Biliary atresia type I cyst and choledochal cyst [corrected]: can we differentiate or not?

Affiliations

Biliary atresia type I cyst and choledochal cyst [corrected]: can we differentiate or not?

Tatsuya Suzuki et al. J Hepatobiliary Pancreat Sci. 2013 Jun.

Erratum in

  • J Hepatobiliary Pancreat Sci. 2013 Jun;20(5):471

Abstract

Background/purpose: It is difficult to discriminate between choledochal cyst[corrected]with obstructive jaundice and biliary atresia with a cyst at the porta hepatis in neonates or young infants. This review evaluates whether it is possible to differentiate between these two diseases. We here also provide an overview of our experience with type I cyst biliary atresia patients.

Methods: Among all the biliary atresia infants who we treated, the infants who were diagnosed with type I cyst biliary atresia were identified and reviewed for their management and outcome.
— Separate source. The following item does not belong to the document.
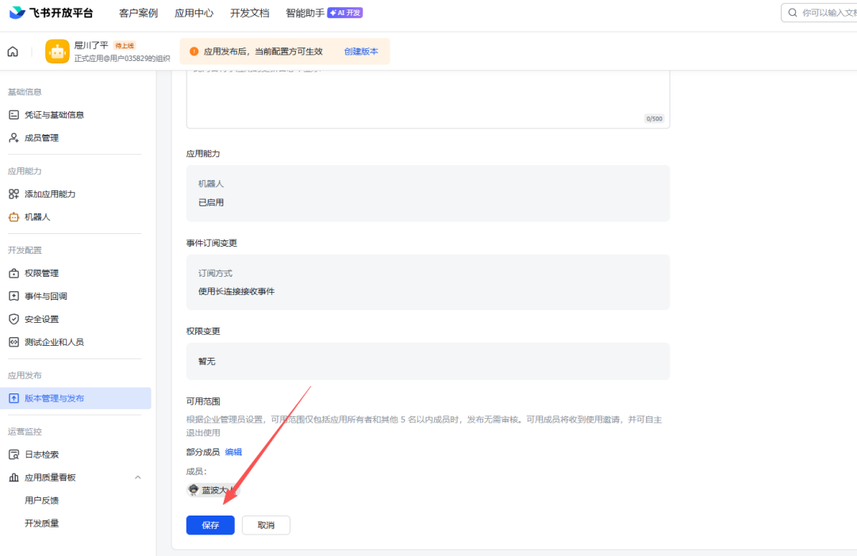The width and height of the screenshot is (857, 556).
Task: Open 日志检索 in sidebar
Action: click(x=41, y=455)
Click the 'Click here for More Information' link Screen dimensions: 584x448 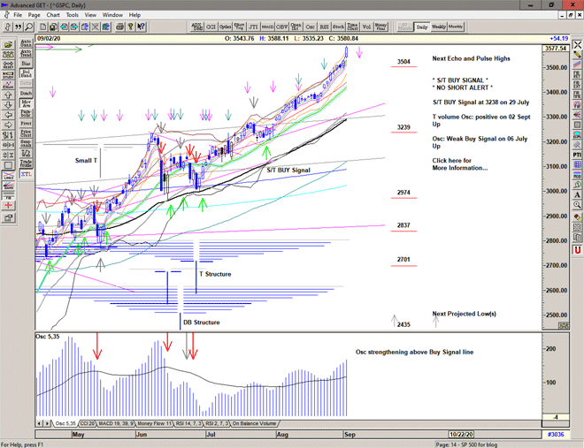[x=459, y=164]
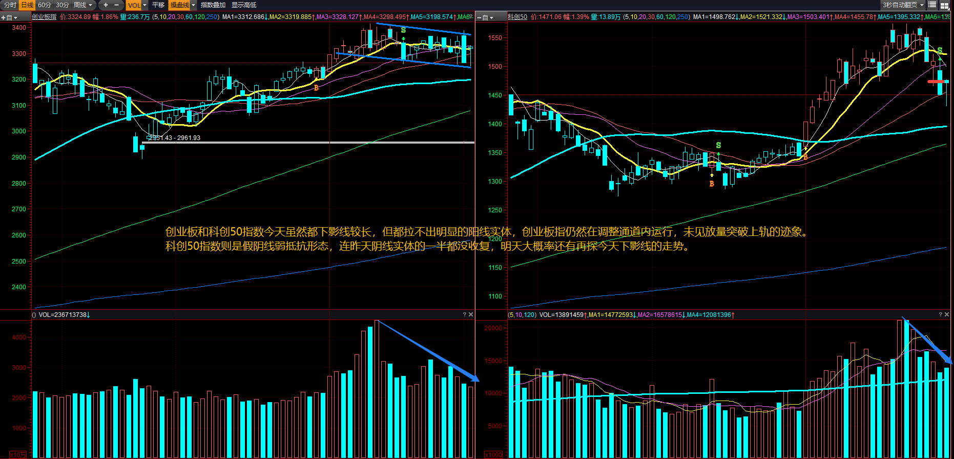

The clinical course and management in different reports were reviewed and compared to the cases presented to our institution.

Results: Among the 220 biliary atresia cases, 11 (5 %; male/female: 4/7) were diagnosed to be type I cyst biliary atresia. Two received hepaticoenterostomy and nine received hepatic portoenteros. Three patients had severe late complications; overall, nine (81.8 %) were alive with their native liver and without jaundice.

Conclusions: Patient with choledochal cyst [corrected] are likely to represent larger cysts and inversely, smaller, static, anechoic cysts are more likely to represent cystic biliary atresia. However, exceptional cases were yet presented, and a definitive diagnosis may not be reached. Thus a complete differentiation between choledochal cyst [corrected] from type I cyst biliary atresia is yet hard to reach.